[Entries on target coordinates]
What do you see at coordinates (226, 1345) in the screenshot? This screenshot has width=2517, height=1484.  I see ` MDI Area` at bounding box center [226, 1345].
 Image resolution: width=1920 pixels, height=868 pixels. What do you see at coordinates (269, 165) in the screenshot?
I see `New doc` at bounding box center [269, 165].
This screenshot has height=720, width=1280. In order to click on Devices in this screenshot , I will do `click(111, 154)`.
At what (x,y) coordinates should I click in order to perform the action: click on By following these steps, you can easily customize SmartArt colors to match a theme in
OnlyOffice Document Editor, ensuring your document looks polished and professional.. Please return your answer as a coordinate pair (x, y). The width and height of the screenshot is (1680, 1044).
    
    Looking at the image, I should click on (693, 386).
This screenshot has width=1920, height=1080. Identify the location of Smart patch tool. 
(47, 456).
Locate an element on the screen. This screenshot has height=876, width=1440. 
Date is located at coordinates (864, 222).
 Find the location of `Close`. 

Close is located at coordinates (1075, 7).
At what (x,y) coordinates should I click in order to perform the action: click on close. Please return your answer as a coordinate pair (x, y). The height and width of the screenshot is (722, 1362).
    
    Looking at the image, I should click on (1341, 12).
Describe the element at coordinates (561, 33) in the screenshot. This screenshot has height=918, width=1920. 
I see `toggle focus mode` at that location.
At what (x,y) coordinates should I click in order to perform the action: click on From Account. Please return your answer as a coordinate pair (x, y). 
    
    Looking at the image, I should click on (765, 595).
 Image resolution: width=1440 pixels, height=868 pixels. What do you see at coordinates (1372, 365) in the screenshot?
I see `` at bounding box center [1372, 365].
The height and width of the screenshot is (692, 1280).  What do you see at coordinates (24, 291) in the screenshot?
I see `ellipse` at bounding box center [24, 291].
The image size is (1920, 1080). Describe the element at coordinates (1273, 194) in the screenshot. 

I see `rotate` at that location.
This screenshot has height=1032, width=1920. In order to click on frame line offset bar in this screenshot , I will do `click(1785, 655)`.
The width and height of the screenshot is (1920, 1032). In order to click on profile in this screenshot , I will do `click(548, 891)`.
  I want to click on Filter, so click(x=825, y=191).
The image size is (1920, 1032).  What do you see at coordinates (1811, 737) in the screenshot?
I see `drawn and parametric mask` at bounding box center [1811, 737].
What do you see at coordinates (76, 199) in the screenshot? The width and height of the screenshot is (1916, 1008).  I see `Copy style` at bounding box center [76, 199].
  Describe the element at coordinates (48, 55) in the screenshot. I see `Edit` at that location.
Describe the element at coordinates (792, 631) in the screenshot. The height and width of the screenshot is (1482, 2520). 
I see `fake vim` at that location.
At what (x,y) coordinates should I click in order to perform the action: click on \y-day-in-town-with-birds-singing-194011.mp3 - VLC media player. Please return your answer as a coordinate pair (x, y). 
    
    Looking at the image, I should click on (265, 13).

DIRECTION
Output the lines above as a Markdown table with the columns "No." and "Line," numbering each row and omitting blank lines.

COMPLETE ANSWER
| No. | Line |
|---|---|
| 1 | What do you see at coordinates (226, 1345) in the screenshot? This screenshot has width=2517, height=1484.  I see ` MDI Area` at bounding box center [226, 1345]. |
| 2 |  Image resolution: width=1920 pixels, height=868 pixels. What do you see at coordinates (269, 165) in the screenshot? |
| 3 | I see `New doc` at bounding box center [269, 165]. |
| 4 | This screenshot has height=720, width=1280. In order to click on Devices in this screenshot , I will do `click(111, 154)`. |
| 5 | At what (x,y) coordinates should I click in order to perform the action: click on By following these steps, you can easily customize SmartArt colors to match a theme in |
| 6 | OnlyOffice Document Editor, ensuring your document looks polished and professional.. Please return your answer as a coordinate pair (x, y). The width and height of the screenshot is (1680, 1044). |
| 7 |     Looking at the image, I should click on (693, 386). |
| 8 | This screenshot has width=1920, height=1080. Identify the location of Smart patch tool.  |
| 9 | (47, 456). |
| 10 | Locate an element on the screen. This screenshot has height=876, width=1440.  |
| 11 | Date is located at coordinates (864, 222). |
| 12 |  Find the location of `Close`.  |
| 13 | Close is located at coordinates (1075, 7). |
| 14 | At what (x,y) coordinates should I click in order to perform the action: click on close. Please return your answer as a coordinate pair (x, y). The height and width of the screenshot is (722, 1362). |
| 15 |     Looking at the image, I should click on (1341, 12). |
| 16 | Describe the element at coordinates (561, 33) in the screenshot. This screenshot has height=918, width=1920.  |
| 17 | I see `toggle focus mode` at that location. |
| 18 | At what (x,y) coordinates should I click in order to perform the action: click on From Account. Please return your answer as a coordinate pair (x, y).  |
| 19 |     Looking at the image, I should click on (765, 595). |
| 20 |  Image resolution: width=1440 pixels, height=868 pixels. What do you see at coordinates (1372, 365) in the screenshot? |
| 21 | I see `` at bounding box center [1372, 365]. |
| 22 | The height and width of the screenshot is (692, 1280).  What do you see at coordinates (24, 291) in the screenshot? |
| 23 | I see `ellipse` at bounding box center [24, 291]. |
| 24 | The image size is (1920, 1080). Describe the element at coordinates (1273, 194) in the screenshot.  |
| 25 | I see `rotate` at that location. |
| 26 | This screenshot has height=1032, width=1920. In order to click on frame line offset bar in this screenshot , I will do `click(1785, 655)`. |
| 27 | The width and height of the screenshot is (1920, 1032). In order to click on profile in this screenshot , I will do `click(548, 891)`. |
| 28 |   I want to click on Filter, so click(x=825, y=191). |
| 29 | The image size is (1920, 1032).  What do you see at coordinates (1811, 737) in the screenshot? |
| 30 | I see `drawn and parametric mask` at bounding box center [1811, 737]. |
| 31 | What do you see at coordinates (76, 199) in the screenshot? The width and height of the screenshot is (1916, 1008).  I see `Copy style` at bounding box center [76, 199]. |
| 32 |   Describe the element at coordinates (48, 55) in the screenshot. I see `Edit` at that location. |
| 33 | Describe the element at coordinates (792, 631) in the screenshot. The height and width of the screenshot is (1482, 2520).  |
| 34 | I see `fake vim` at that location. |
| 35 | At what (x,y) coordinates should I click in order to perform the action: click on \y-day-in-town-with-birds-singing-194011.mp3 - VLC media player. Please return your answer as a coordinate pair (x, y).  |
| 36 |     Looking at the image, I should click on (265, 13). |